Available data »
=== Begin Enclosure ===
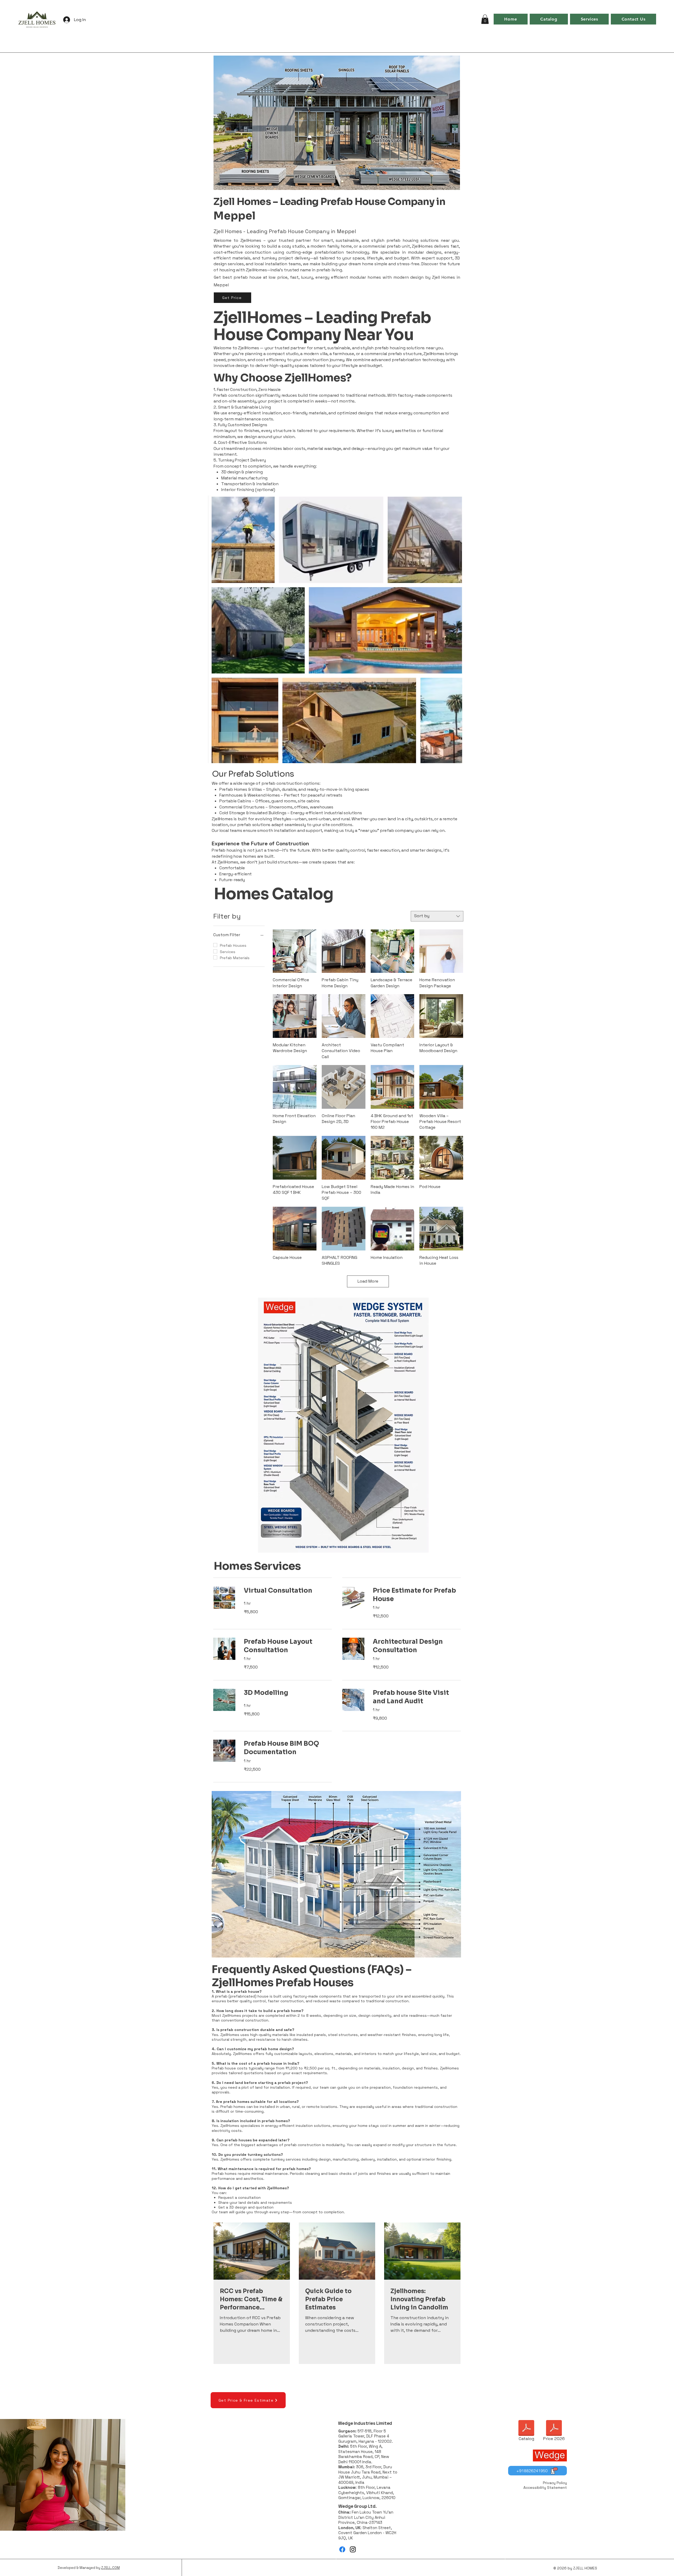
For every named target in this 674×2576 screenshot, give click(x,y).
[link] (288, 1591)
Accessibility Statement (545, 2487)
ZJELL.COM (110, 2567)
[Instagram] (353, 2549)
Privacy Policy (555, 2482)
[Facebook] (342, 2549)
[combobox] (437, 916)
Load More (368, 1281)
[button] (485, 19)
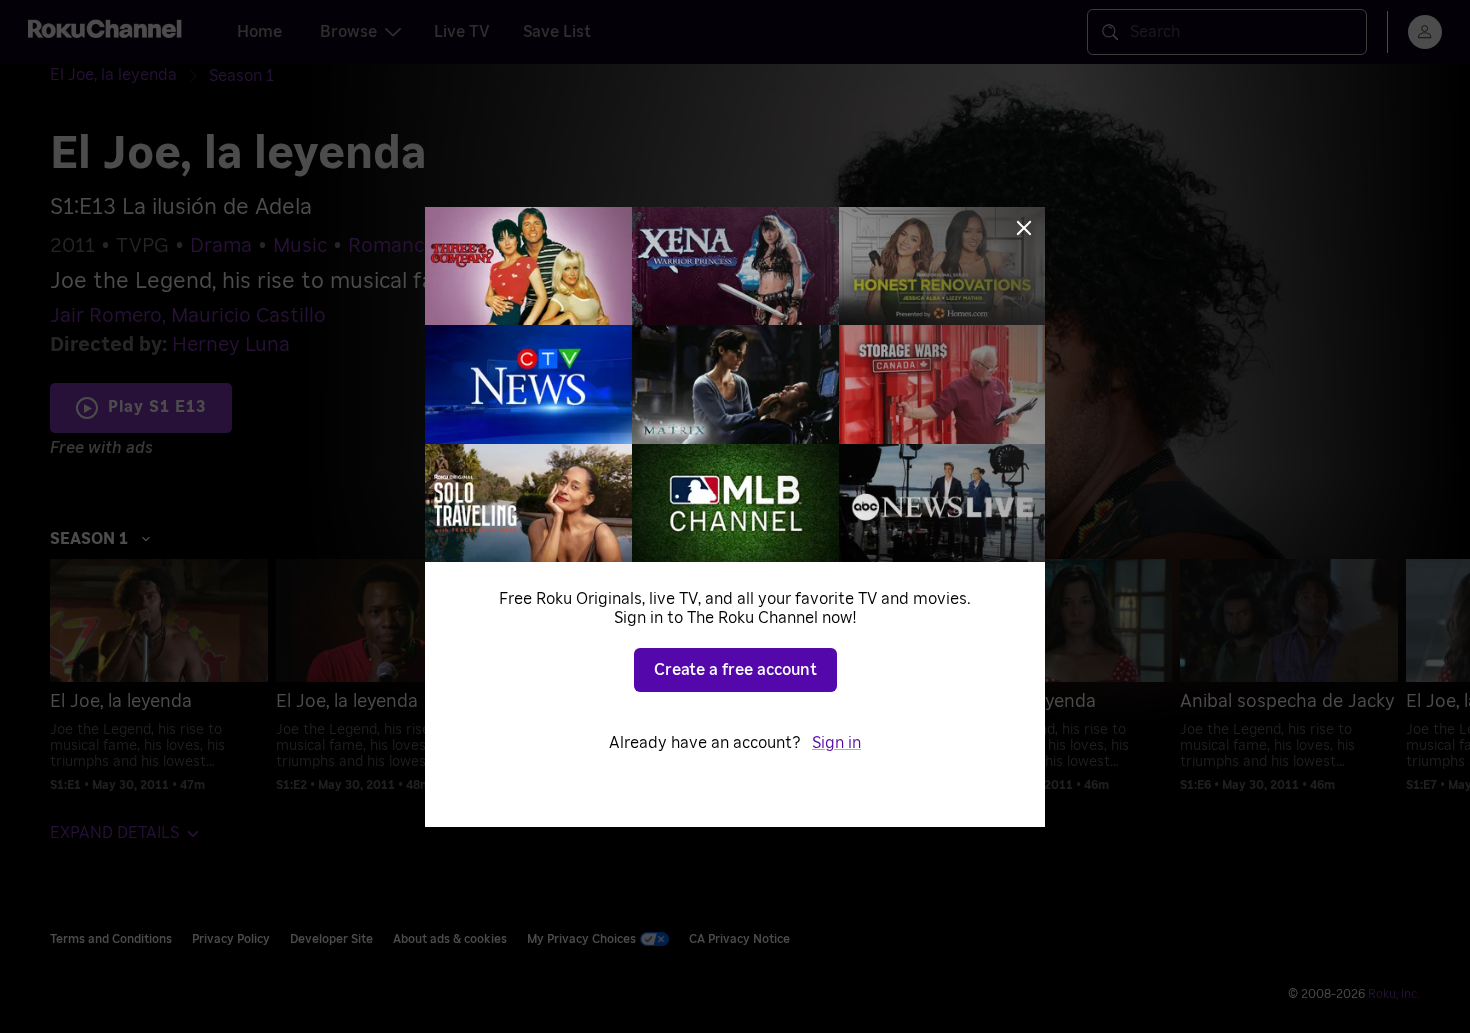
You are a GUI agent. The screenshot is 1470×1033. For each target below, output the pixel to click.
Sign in (836, 743)
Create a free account (735, 670)
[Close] (1024, 228)
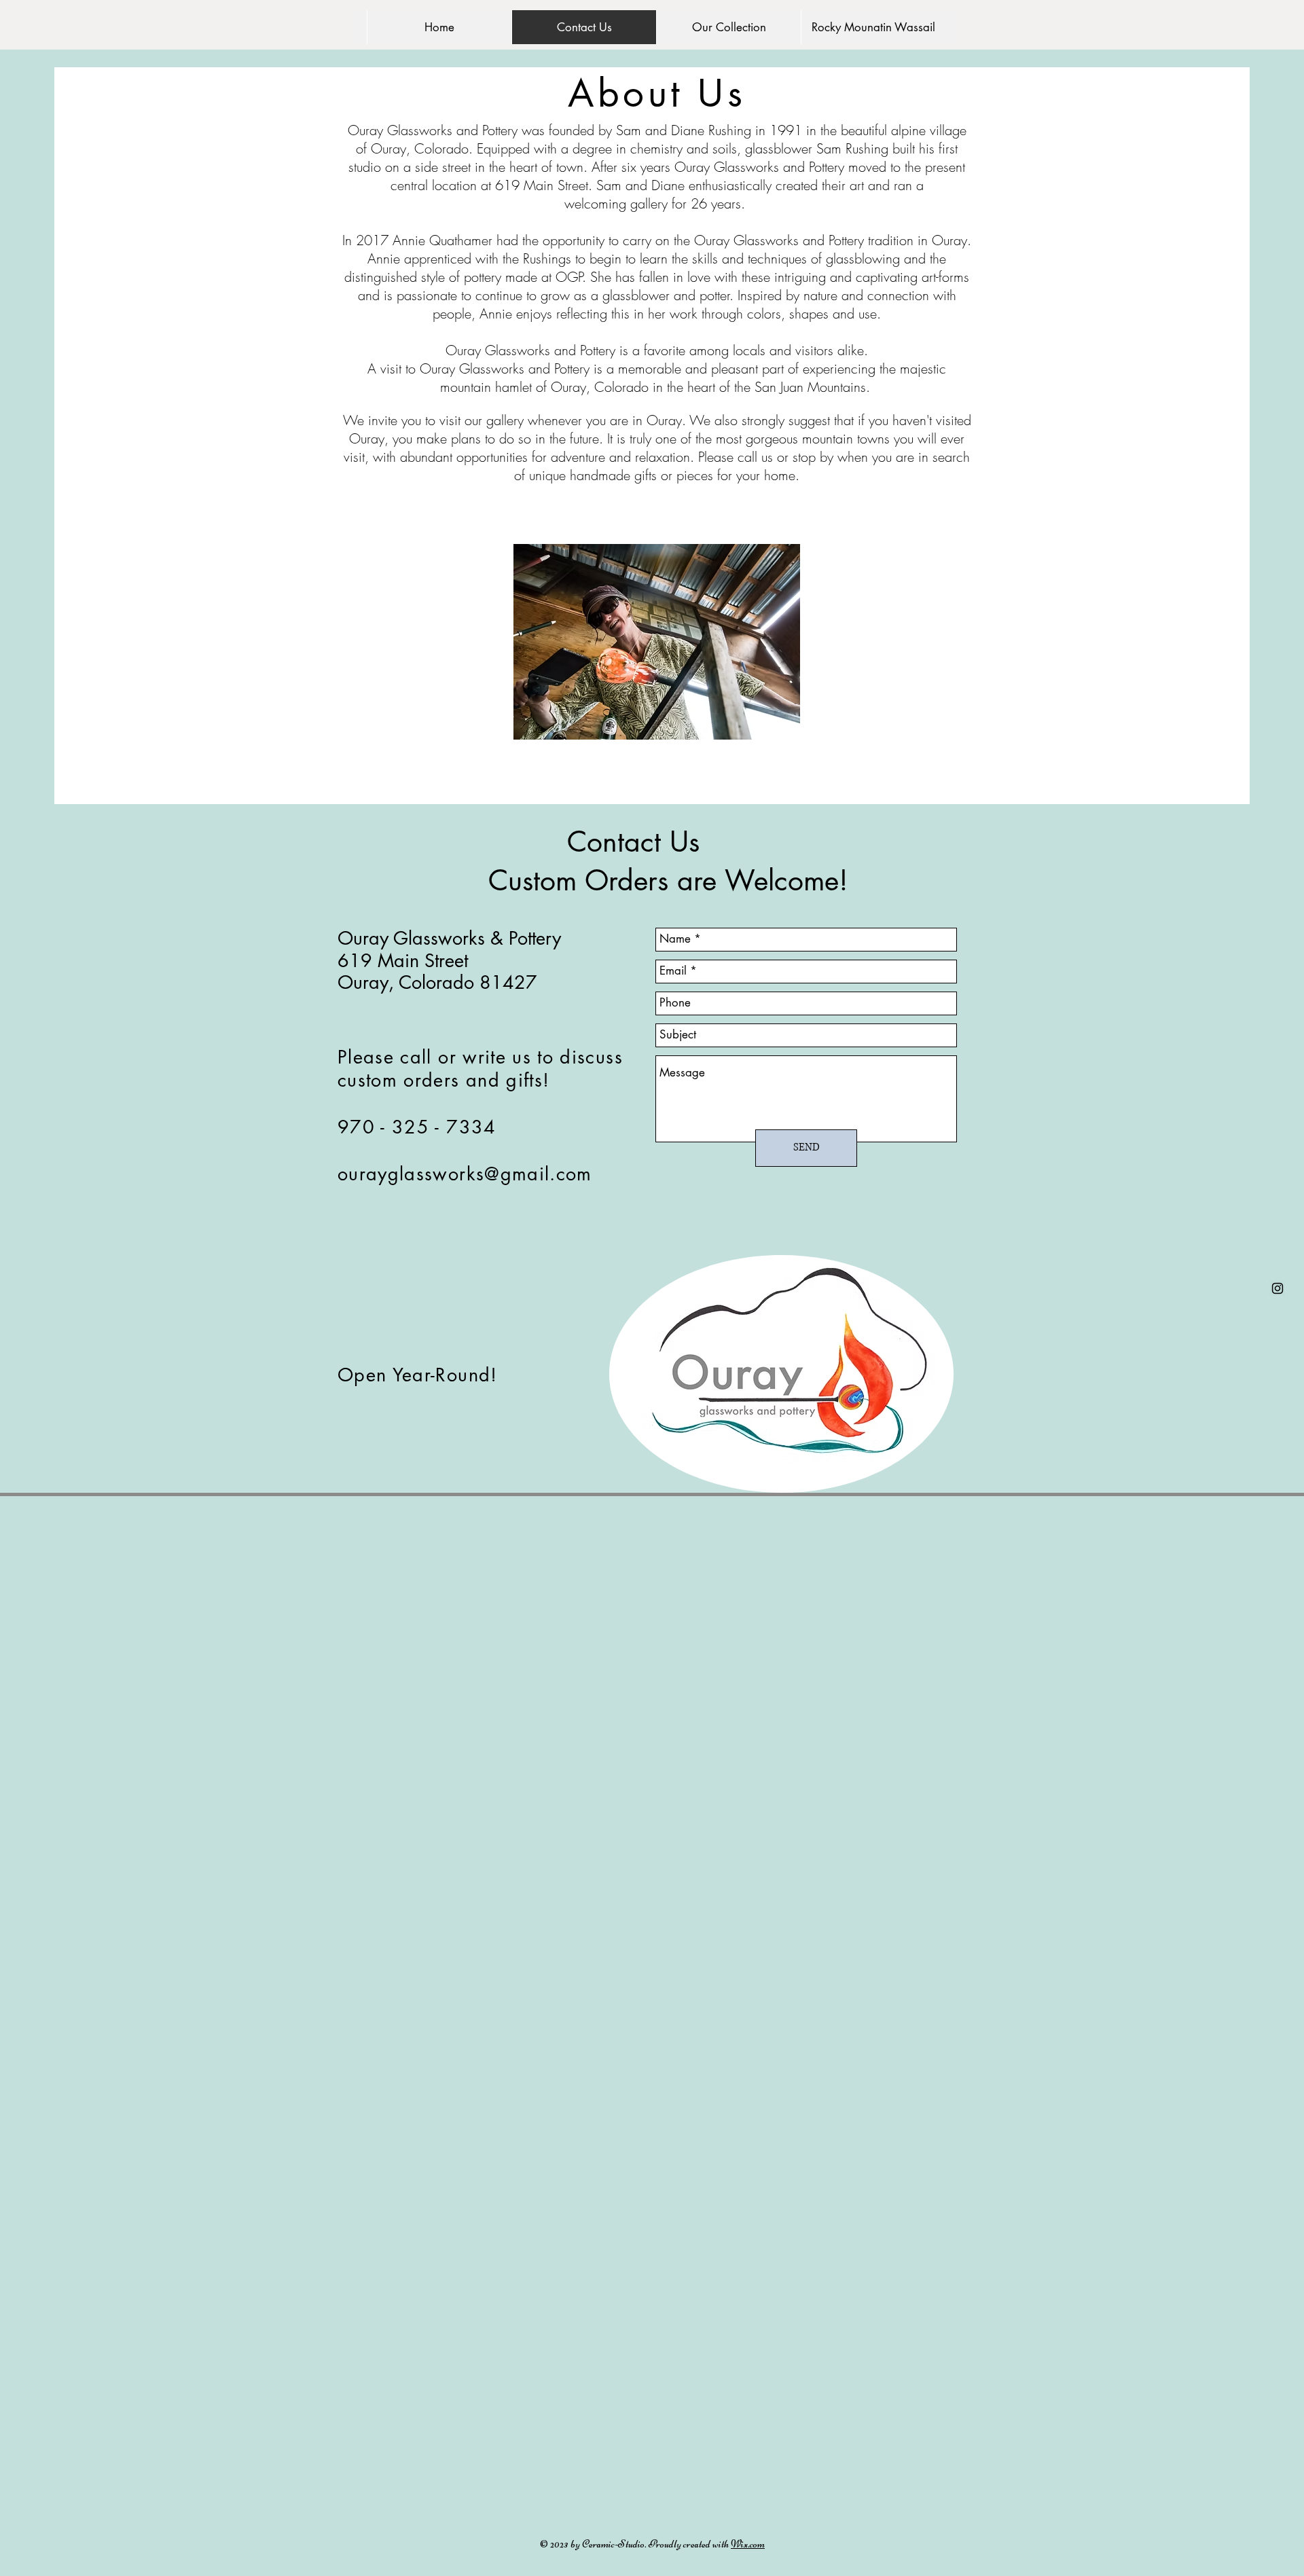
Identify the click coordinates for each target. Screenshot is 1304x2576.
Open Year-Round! (418, 1375)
=== End Enclosure ===
Aim of the task »
Please return the lines above exactly, with the pictures omitted.

Response area »
For every named target in this 674×2576 screenshot, give click(x,y).
[link] (288, 1591)
Accessibility Statement (545, 2487)
ZJELL.COM (110, 2567)
[Instagram] (353, 2549)
Privacy Policy (555, 2482)
[Facebook] (342, 2549)
[combobox] (437, 916)
Load More (368, 1281)
[button] (485, 19)
You are a GUI agent. The screenshot is 1470×1033. For each target below, output the pixel to click.
Sign in (836, 743)
Create a free account (735, 670)
[Close] (1024, 228)
Identify the click coordinates for each target. Screenshot is 1304x2576.
Open Year-Round! (418, 1375)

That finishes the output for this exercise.